### Work instruction
Could every line below be written out exactly as it appears?

Stored items

══════════════════════════════

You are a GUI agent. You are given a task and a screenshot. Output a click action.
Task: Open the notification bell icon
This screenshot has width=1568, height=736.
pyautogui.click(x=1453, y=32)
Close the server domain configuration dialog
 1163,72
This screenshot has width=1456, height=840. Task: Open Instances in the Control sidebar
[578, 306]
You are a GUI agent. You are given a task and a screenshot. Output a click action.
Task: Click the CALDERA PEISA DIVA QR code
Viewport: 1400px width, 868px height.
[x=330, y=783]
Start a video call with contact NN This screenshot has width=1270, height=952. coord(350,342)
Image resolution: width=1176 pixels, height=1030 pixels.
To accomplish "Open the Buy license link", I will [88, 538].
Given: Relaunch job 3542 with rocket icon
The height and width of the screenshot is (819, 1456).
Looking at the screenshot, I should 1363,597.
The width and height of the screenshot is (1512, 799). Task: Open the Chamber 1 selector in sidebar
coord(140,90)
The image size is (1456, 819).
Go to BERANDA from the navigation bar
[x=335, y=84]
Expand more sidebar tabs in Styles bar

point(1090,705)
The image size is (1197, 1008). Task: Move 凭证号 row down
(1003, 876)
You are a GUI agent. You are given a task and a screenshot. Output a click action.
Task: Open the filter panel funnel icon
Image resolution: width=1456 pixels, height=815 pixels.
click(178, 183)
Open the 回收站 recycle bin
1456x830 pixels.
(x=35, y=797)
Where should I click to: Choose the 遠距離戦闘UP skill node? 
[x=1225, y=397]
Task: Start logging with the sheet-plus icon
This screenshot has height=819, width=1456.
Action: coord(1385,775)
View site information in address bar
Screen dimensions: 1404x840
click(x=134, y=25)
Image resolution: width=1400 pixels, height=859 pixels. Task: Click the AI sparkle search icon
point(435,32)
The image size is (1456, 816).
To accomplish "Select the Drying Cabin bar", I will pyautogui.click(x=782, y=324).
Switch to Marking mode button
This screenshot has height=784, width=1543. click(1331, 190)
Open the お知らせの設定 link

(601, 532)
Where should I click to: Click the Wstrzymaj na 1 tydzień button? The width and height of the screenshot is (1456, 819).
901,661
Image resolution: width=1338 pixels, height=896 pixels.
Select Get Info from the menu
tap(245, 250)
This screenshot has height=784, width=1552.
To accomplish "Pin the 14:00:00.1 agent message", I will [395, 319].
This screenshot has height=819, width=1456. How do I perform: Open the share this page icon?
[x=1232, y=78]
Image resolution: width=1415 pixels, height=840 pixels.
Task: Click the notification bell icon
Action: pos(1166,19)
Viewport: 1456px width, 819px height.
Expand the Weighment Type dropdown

══════════════════════════════

### Written solution
You are a GUI agent. You are given a task and a screenshot. Output a click action.
Task: Open the notification bell icon
This screenshot has width=1568, height=736.
pyautogui.click(x=1453, y=32)
Close the server domain configuration dialog
 1163,72
This screenshot has width=1456, height=840. Task: Open Instances in the Control sidebar
[578, 306]
You are a GUI agent. You are given a task and a screenshot. Output a click action.
Task: Click the CALDERA PEISA DIVA QR code
Viewport: 1400px width, 868px height.
[x=330, y=783]
Start a video call with contact NN This screenshot has width=1270, height=952. coord(350,342)
Image resolution: width=1176 pixels, height=1030 pixels.
To accomplish "Open the Buy license link", I will [88, 538].
Given: Relaunch job 3542 with rocket icon
The height and width of the screenshot is (819, 1456).
Looking at the screenshot, I should 1363,597.
The width and height of the screenshot is (1512, 799). Task: Open the Chamber 1 selector in sidebar
coord(140,90)
The image size is (1456, 819).
Go to BERANDA from the navigation bar
[x=335, y=84]
Expand more sidebar tabs in Styles bar

point(1090,705)
The image size is (1197, 1008). Task: Move 凭证号 row down
(1003, 876)
You are a GUI agent. You are given a task and a screenshot. Output a click action.
Task: Open the filter panel funnel icon
Image resolution: width=1456 pixels, height=815 pixels.
click(178, 183)
Open the 回收站 recycle bin
1456x830 pixels.
(x=35, y=797)
Where should I click to: Choose the 遠距離戦闘UP skill node? 
[x=1225, y=397]
Task: Start logging with the sheet-plus icon
This screenshot has height=819, width=1456.
Action: coord(1385,775)
View site information in address bar
Screen dimensions: 1404x840
click(x=134, y=25)
Image resolution: width=1400 pixels, height=859 pixels. Task: Click the AI sparkle search icon
point(435,32)
The image size is (1456, 816).
To accomplish "Select the Drying Cabin bar", I will pyautogui.click(x=782, y=324).
Switch to Marking mode button
This screenshot has height=784, width=1543. click(1331, 190)
Open the お知らせの設定 link

(601, 532)
Where should I click to: Click the Wstrzymaj na 1 tydzień button? The width and height of the screenshot is (1456, 819).
901,661
Image resolution: width=1338 pixels, height=896 pixels.
Select Get Info from the menu
tap(245, 250)
This screenshot has height=784, width=1552.
To accomplish "Pin the 14:00:00.1 agent message", I will [395, 319].
This screenshot has height=819, width=1456. How do I perform: Open the share this page icon?
[x=1232, y=78]
Image resolution: width=1415 pixels, height=840 pixels.
Task: Click the notification bell icon
Action: pos(1166,19)
Viewport: 1456px width, 819px height.
Expand the Weighment Type dropdown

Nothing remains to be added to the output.